Imagine you’re a tree surveyor tasked with measuring the widest stretch of a binary tree—like [1, 3, 2, 5, 3, null, 9]—counting nodes across each level, including gaps where null nodes lie between the leftmost and rightmost nodes. For example, at level 2, the width might span from 5 to 9, counting nulls in between. That’s the challenge of LeetCode 662: Maximum Width of Binary Tree, a medium-level problem that’s all about calculating the broadest span of a tree. Using Python, we’ll explore two solutions: the Best Solution, a BFS approach with index tracking for efficiency, and an Alternative Solution, a DFS method with level mapping that’s more recursive but complex. With detailed examples, beginner-friendly breakdowns—especially for the BFS method—and clear code, this guide will help you measure that width, whether you’re new to coding or leveling up. Let’s climb that tree and start counting!

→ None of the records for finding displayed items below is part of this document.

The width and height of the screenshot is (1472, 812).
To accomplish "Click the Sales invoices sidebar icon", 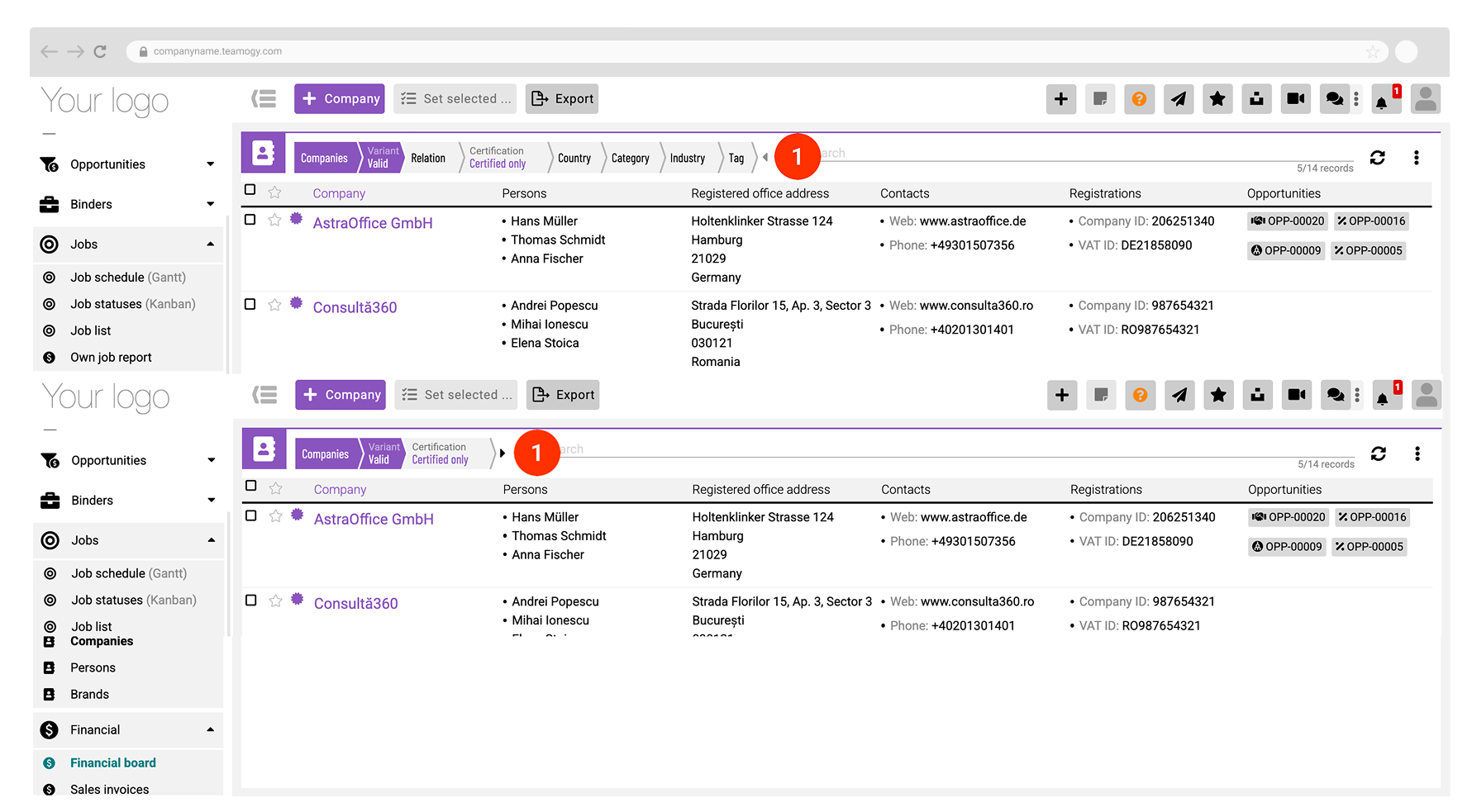I will (x=50, y=790).
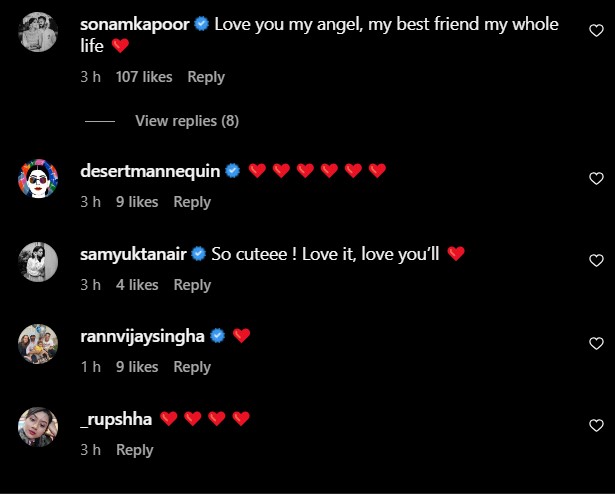This screenshot has height=494, width=615.
Task: Reply to sonamkapoor's comment
Action: click(x=206, y=77)

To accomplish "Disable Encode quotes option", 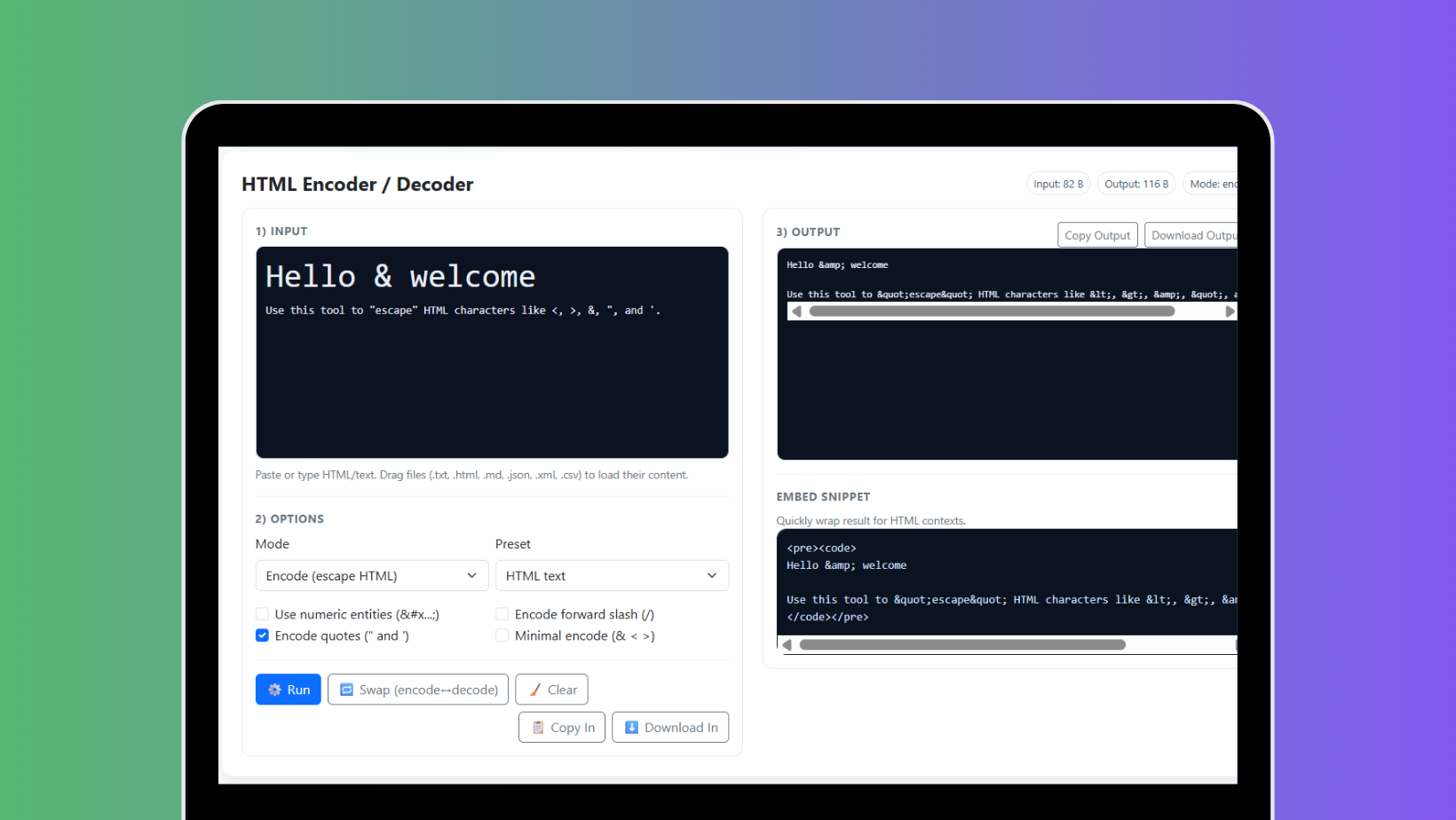I will 262,635.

What Is LeetCode 662: Maximum Width of Binary Tree?

In LeetCode 662: Maximum Width of Binary Tree, you’re given the root of a binary tree (nodes with val, left, and right attributes), and your task is to find the maximum width across all levels. The width of a level is the number of nodes between the leftmost and rightmost non-null nodes, including any null nodes in between. Return this maximum width as an integer. For example, with root = [1, 3, 2, 5, 3, null, 9], the maximum width is 4 at level 2 (nodes 5 to 9, including nulls). This problem tests your ability to track node positions across tree levels efficiently.

Problem Statement

  • Input:
    • root: Root node of a binary tree.
  • Output: An integer—maximum width of the tree.
  • Rules:
    • Width = number of nodes (including nulls) between leftmost and rightmost non-null nodes at a level.
    • Compute for each level, return maximum.
    • Tree may be incomplete or skewed.

Constraints

  • Number of nodes: 1 to 3000.
  • -100 ≤ Node.val ≤ 100.

Examples

  • Input: root = [1, 3, 2, 5, 3, null, 9]
    • Output: 4 (Level 2: 5 to 9, width = 4)
  • Input: root = [1, 3, null, 5, 3]
    • Output: 2 (Level 1: 3 to null, width = 2)
  • Input: root = [1, 3, 2, 5]
    • Output: 2 (Levels 1 and 2: width = 2)

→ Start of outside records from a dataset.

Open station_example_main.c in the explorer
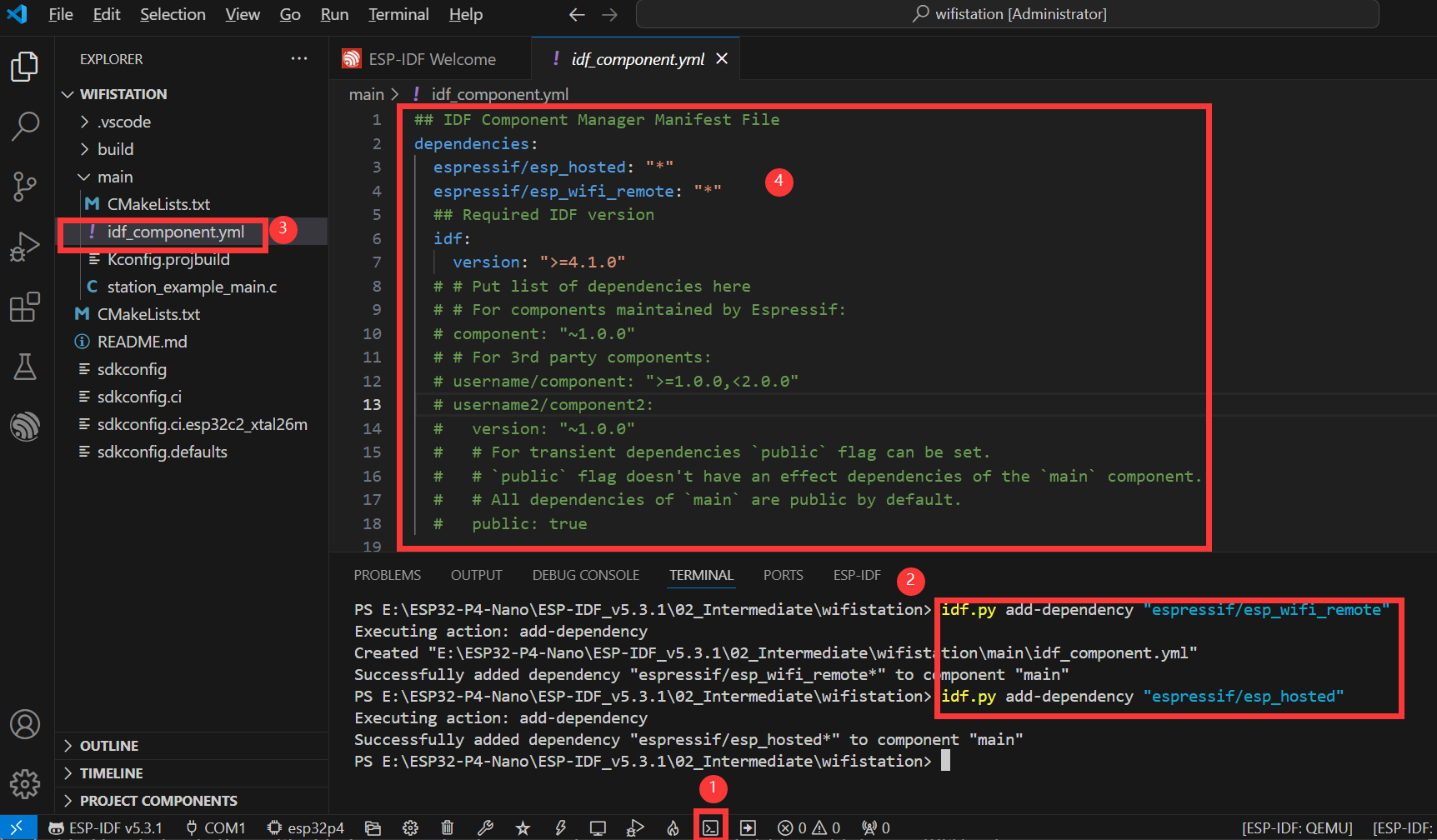 (x=191, y=287)
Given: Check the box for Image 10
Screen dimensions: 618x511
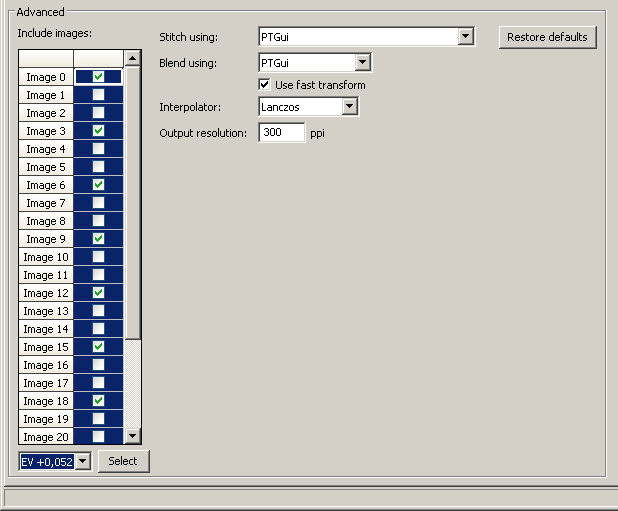Looking at the screenshot, I should (x=98, y=257).
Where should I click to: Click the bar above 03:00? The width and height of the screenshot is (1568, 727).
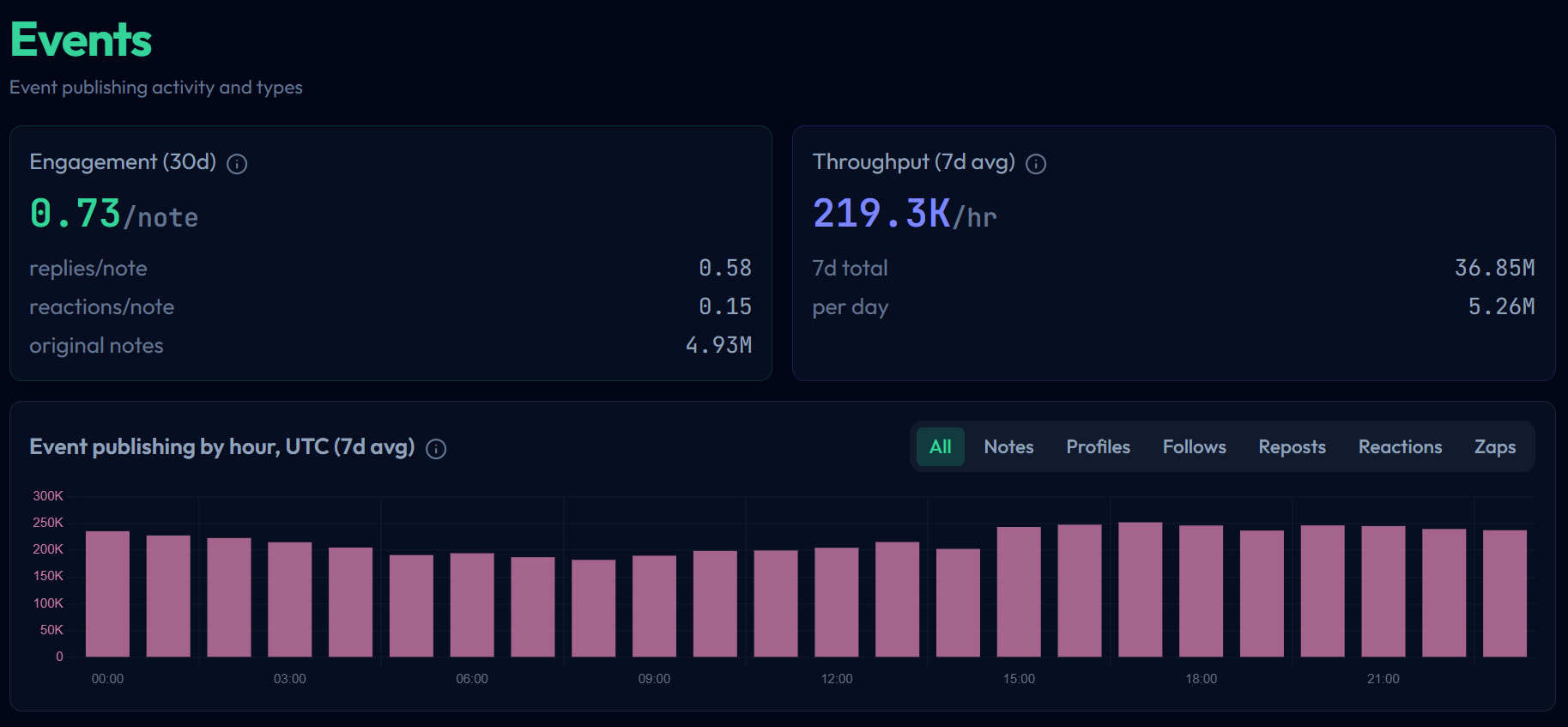pyautogui.click(x=290, y=599)
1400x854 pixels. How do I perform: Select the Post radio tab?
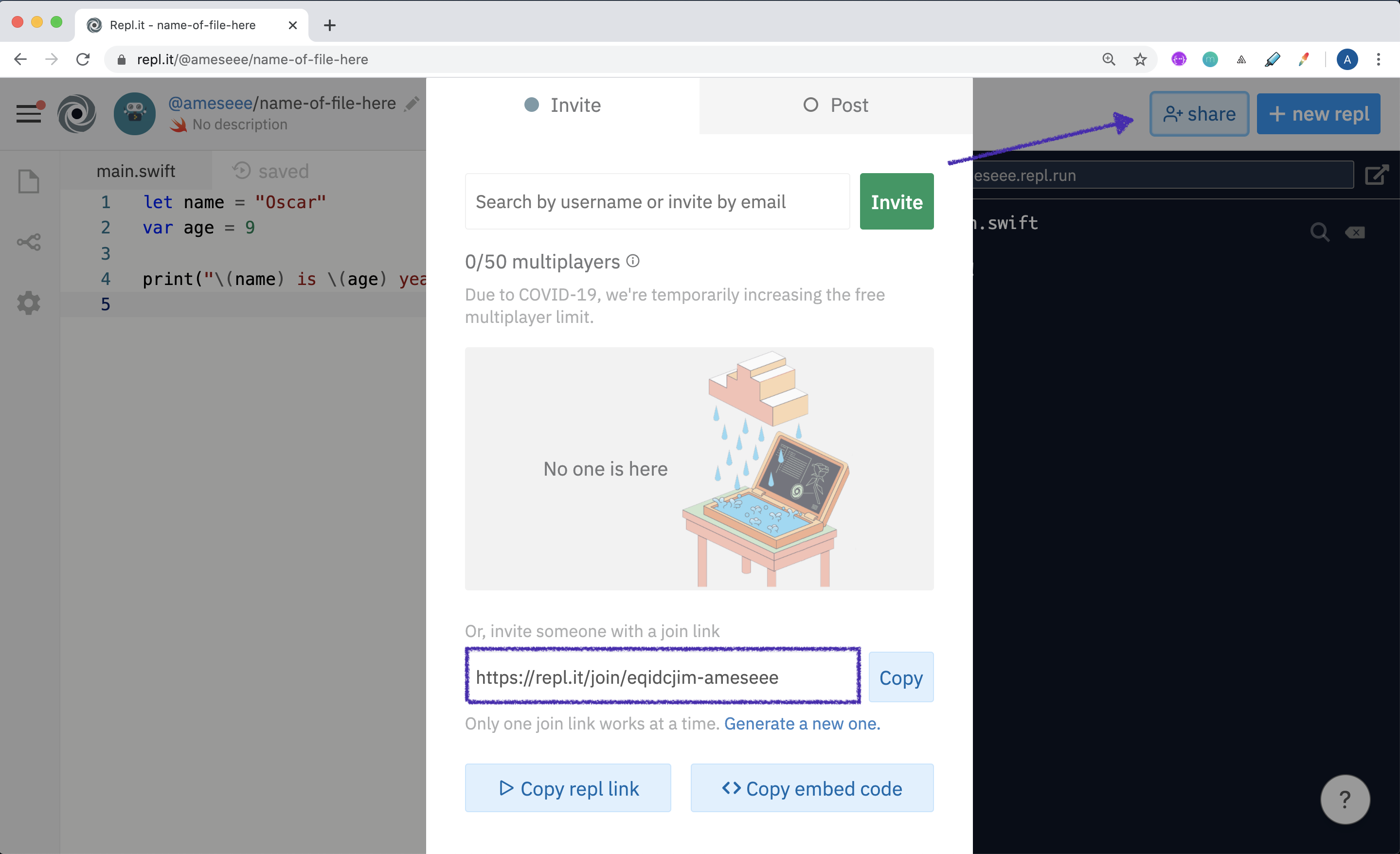pyautogui.click(x=836, y=105)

These examples set the tree—let’s solve it!

Understanding the Problem: Measuring Width

To solve LeetCode 662: Maximum Width of Binary Tree in Python, we need to find the maximum width across all levels of a binary tree, counting nodes (including nulls) between the leftmost and rightmost non-null nodes at each level. A brute-force approach—listing all nodes per level and counting—would work but could be optimized. Since we need positions, we can use BFS or DFS with indexing. We’ll explore:

  • Best Solution (BFS with Index Tracking): O(n) time, O(w) space—fast and intuitive (w = max width).
  • Alternative Solution (DFS with Level Mapping): O(n) time, O(h) space—recursive but complex (h = height).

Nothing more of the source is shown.